Adiante, que estou a fugir ao tema e o espaço é pouco. Falava eu do glorioso auto-retrato, negro e louro, em que vemos um homem assumindo uma desmedida segurança sem um traço de soberba. Um retrato calmo, frontalíssimo, a que o pintor daria mais tarde, no fim da vida, uma réplica amarga no auto-retrato de Viena de 1639, talvez o mais pungente auto-retrato da história da pintura. Autoretrato que conheceu múltiplas variantes, cada uma com sua surpresa.
Volto-me agora para o retrato de Paracelso, o alquimista. O "famoso Doctor Paraselsus" da legenda do quadro anónimo, atribuído a Quintin Metsys (pintor da quinta essência, quinto elemento alquímico, num jogo de palavras não estranho a Rubens) é uma cópia quase exacta do primeiro. Só que o encarnado é agora muito mais fulgurante e o céu negro da primeira tela dá lugar a um céu de azul cobalto. Seduzido pela alquimia, Rubens ilustra a natureza tripla da divindade do homem, com referência à tria príncipia ou tria prima, composta pelo enxofre, pelo sal e pelo mercúrio. É fascinante comparar este retrato com os nus femininos contemporâneos, quando Rubens defendeu que o cubo, o círculo e o triangulo eram os elementos básicos da figura humana e fez a interpretação cabalística do corpo feminino, afirmando que "a parte inferior do corpo da mulher em movimento forma uma pirâmide invertida, pois que se trata de um símbolo de água, de um símbolo feminino", vendo no circulo o elemento predominante da mulher e no cubo o elemento predominante do homem.
Poucos quadros o ilustram de forma tão suprema como aquele que abre a exposição e que representa um episódio de Cristo e da mulher adúltera. Tudo reside não no olhar de Cristo, mas na mão d"Ele, e é ela que redime a mulher de negro que levemente soergue os crepes para fixar sobre essa mão o olhar semi-cerrado. A luz de Cristo, a mulher água e, dos fariseus, sobretudo a carne térrea e o fogo no olhar.

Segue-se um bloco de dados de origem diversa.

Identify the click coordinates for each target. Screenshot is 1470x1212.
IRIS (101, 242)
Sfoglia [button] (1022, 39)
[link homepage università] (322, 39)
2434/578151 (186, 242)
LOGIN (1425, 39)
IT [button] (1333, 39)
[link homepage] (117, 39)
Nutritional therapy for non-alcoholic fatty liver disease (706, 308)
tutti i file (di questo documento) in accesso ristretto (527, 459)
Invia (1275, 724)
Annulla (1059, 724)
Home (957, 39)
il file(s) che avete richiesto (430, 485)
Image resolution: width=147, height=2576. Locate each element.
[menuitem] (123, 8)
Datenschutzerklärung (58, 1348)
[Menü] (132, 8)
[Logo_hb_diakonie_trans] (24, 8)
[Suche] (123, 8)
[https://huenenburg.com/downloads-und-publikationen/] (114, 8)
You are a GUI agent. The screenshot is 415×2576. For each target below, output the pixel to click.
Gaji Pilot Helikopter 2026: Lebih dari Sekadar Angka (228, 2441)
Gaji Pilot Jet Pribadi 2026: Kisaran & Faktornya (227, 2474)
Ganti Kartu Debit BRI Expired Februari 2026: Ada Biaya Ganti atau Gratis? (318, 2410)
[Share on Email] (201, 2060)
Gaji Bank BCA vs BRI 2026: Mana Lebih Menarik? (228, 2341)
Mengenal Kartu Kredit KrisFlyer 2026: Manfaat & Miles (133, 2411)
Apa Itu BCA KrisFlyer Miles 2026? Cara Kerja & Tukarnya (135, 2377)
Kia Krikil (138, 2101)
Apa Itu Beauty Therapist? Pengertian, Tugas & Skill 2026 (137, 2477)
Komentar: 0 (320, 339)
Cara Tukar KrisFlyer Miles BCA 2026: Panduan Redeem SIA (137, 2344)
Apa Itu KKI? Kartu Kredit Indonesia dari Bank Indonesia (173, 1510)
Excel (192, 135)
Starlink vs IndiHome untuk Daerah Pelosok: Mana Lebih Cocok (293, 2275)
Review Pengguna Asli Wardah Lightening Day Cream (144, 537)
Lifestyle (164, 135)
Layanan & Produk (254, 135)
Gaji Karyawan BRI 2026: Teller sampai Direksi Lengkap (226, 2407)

Eis o que para prólogo por hoje basta. Mas, depois de sair da Catedral de Antuérpia, voltei à casa de Rubens, essa casa que Rubens comprou em 1609, quando estava tão feliz. O seu secretário falou-nos de uma vida serena e do som do cravo que Isabella tocava para ele. Vinham longe os tempos da convulsão e da segunda mulher, a juvenilíssima Hélène Fourment que lhe foi mulher e modelo, nu e veste, ou paramentada de noiva, ou arquétipo maternal, ou a mais despida de todos os seus nus.A tarde chegava ao fim e foi então que me levaram à Igreja de São Tiago, onde está o túmulo de Rubens e para a qual o Pintor pintou a sua ultima obra: A Virgem Rodeada Por Santos. Mas Maria Madalena, o peito desnudo, é a ultima aparição de Hélène Fourment e Jesus é pintado sob os traços do mais velho dos filhos de Hélène. Em primeiro plano, mais poderosa que todas as outras figuras, um velho de cãs e barba branca, nu e derrotado, deita-nos um olhar de despedida e desesperança. É uma figura recorrente na obra de Rubens, identificado no quadro como São Jerónimo, mas, nessa tela final, onde a morte e a ressurreição são a grande elipse, ergue o braço num último e angustiante apelo que nada tem a ver com a Virgem Maria mas apenas com a sua ignota solidão.
A igreja fica ao fundo duma rua, quase sem perspectiva, como também acontece com a casa de Rubens. Só quando entramos - na casa ou na igreja - tudo se abre. O mais oculto leva ao mais aparente, no pintor em que o mais aparente foi sempre a via para uma ocultação inesgotável.